REF. NO. | DENOMINATION | DESCRIPTION | NO.ISSUED | CONDITION | VALUE |
---|---|---|---|---|---|
Shares | |||||
Image courtesy of Boone Shares | |||||
101 | 1 share, unissued | 1839, vellum | 5000 | VF | €12,870, Boone April 2021 |
Warsaw-Vienna Railway Company (I)
Общество Варшавско-Венской Железной Дороги
Société du Chemin de Fer de Varsovie a Vienne
Warschau-Wiener Eisenbahn-Gesellschaft
Other city spelling: Warszawy
Concession was granted in 1839. Original capital was £500,000 (21,000,000 Polish Florins) in shares of £100 (4,200 Polish Florins). This was the second railway to obtain the Tsar’s approval. It was the first in Europe to have a dividend (4%) with a Government guarantee. Work started in 1839 but ceased in 1842, as the company was unable to raise enough capital. The Imperial Treasury took over the line and it was eventually opened in 1848. See History tab for more detail.
1839
Description
Tsar Nicholas I gave the concession for the railway to its founder, Peter A. Steinkeller, and provided a dividend guarantee to potential shareholders of at least 4%, applicable up to the time when the company came under state control.

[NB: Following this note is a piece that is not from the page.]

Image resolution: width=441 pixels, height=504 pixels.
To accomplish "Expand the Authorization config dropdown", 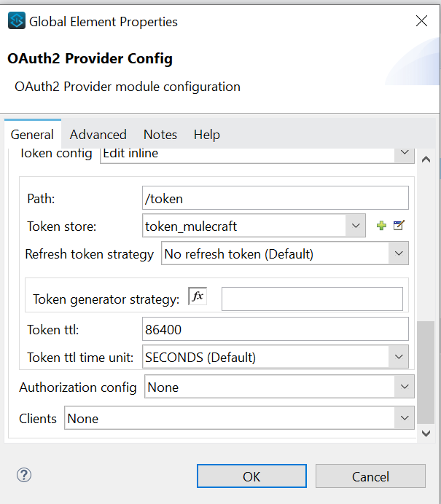I will pyautogui.click(x=404, y=387).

At that time, an additional premium of 10% of the value of the shares was guaranteed.
The first railway in Russia would normally have been that from St. Petersburg to Moscow but the tsar decided otherwise. In 1835, a 25km test line to the Tsar’s summer residence of Tsarskoye Selo was built; little more than a suburban line. The second line authorized by the Tsar was the Warsaw-Vienna Railway. Steinkeller, with the help of his important sponsor, Count P. Lubenski, had already planned the railway in 1834, but could start construction only after he had received the authorization from the Tsar.
Steinkeller (1799-1854) was a banker and businessman, part of the business elite of Warsaw. He was well qualified: he was from a good background (his father had a trading business in Krakow) and he had important parents-in-law, the Warsaw business and banking family Anthonin, whose banking business he was later to inherit. Also belonging to the Warsaw business elite was Leopold Kronenberg, who came into the company after the death of Steinkeller, and acted as its president for many years. The signature of Leopold Kronenberg is on later shares and bonds of the Warsaw-Vienna Railway.

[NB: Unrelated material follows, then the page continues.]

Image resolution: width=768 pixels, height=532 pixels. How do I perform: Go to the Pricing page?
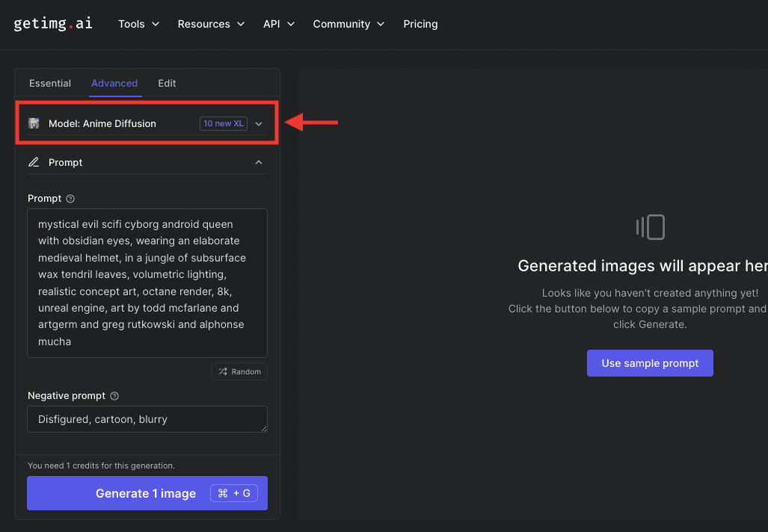pyautogui.click(x=420, y=24)
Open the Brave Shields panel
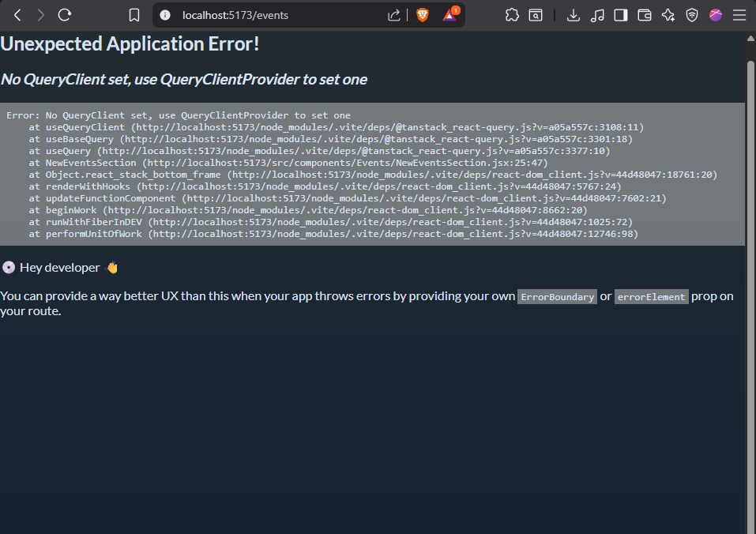This screenshot has width=756, height=534. (x=423, y=15)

Of the 5000 founder shares, 1500 were issued to the founders and sponsors in Warsaw and St. Petersburg; 1500 were placed in London and 2000 in Vienna. Three years after the founding of the company (1839), the building of the railway came to a halt through lack of money. The state saw the need to support the railway and in 1843, it became the property of the state. It remained in state ownership until 1857.

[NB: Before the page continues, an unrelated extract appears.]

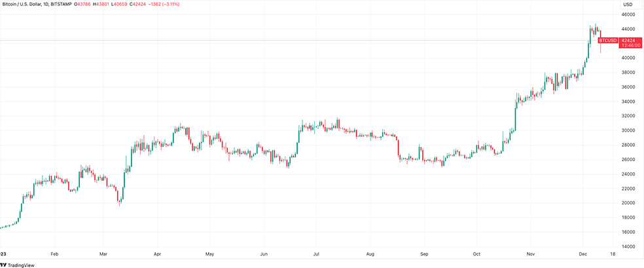Select May on the time axis

click(x=209, y=253)
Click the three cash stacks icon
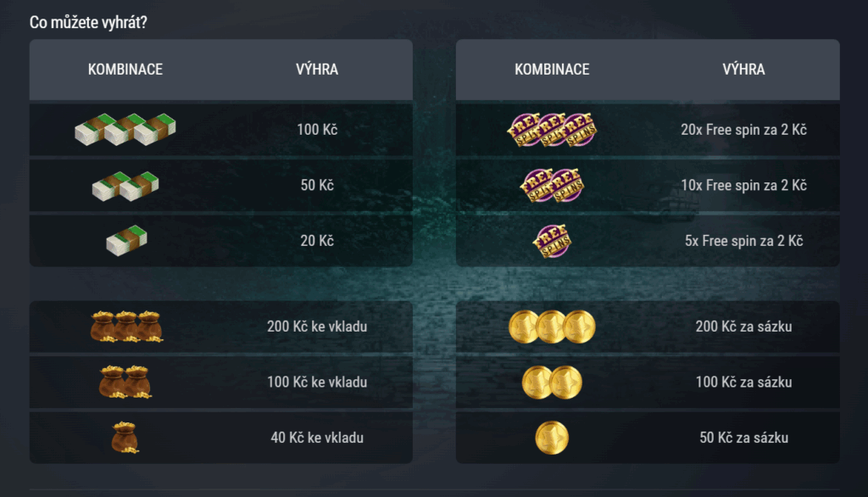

After the takeover by the state, work continued. The phases of construction continued outwards along the following sections, which followed one after another: Warsaw-Grodsisk (completed 1845), Warsaw-Skernewitzi-Alexandrow (1845), Rogow-Lowitsch (1845), Rogow-Tschenstochau (1846), Rogow-Sombkowitzi (1847), Sombkowitzi-Sosnowitzi to the frontier station ‘Graniza’, from where there was a junction to Katowice, and another to Vienna (completed 1859). Including these stretches, there were about 300km of line, costing about seven million roubles. The line Warsaw-Kalisch, to the Prussian border, was completed in 1903.
In 1857, the Warsaw-Vienna Railway moved from state ownership to a company founded in that year: the Warsaw-Bromberg (today Bydgoszcz) Railway. The Tsar’s concession was, in that year, extended by a further 75 years. It remained in the ownership of the Warsaw-Bromberg Railway until 1890. From 1890 to 1912 the railway was again an independent, newly-founded, company (founders: Leopold L. Kronenberg, G. Epstein, K. A. Milde, A. Renar, amongst others; president D.P.Palikin). In 1912, the Russian state again took over the Warsaw-Vienna Railway Company.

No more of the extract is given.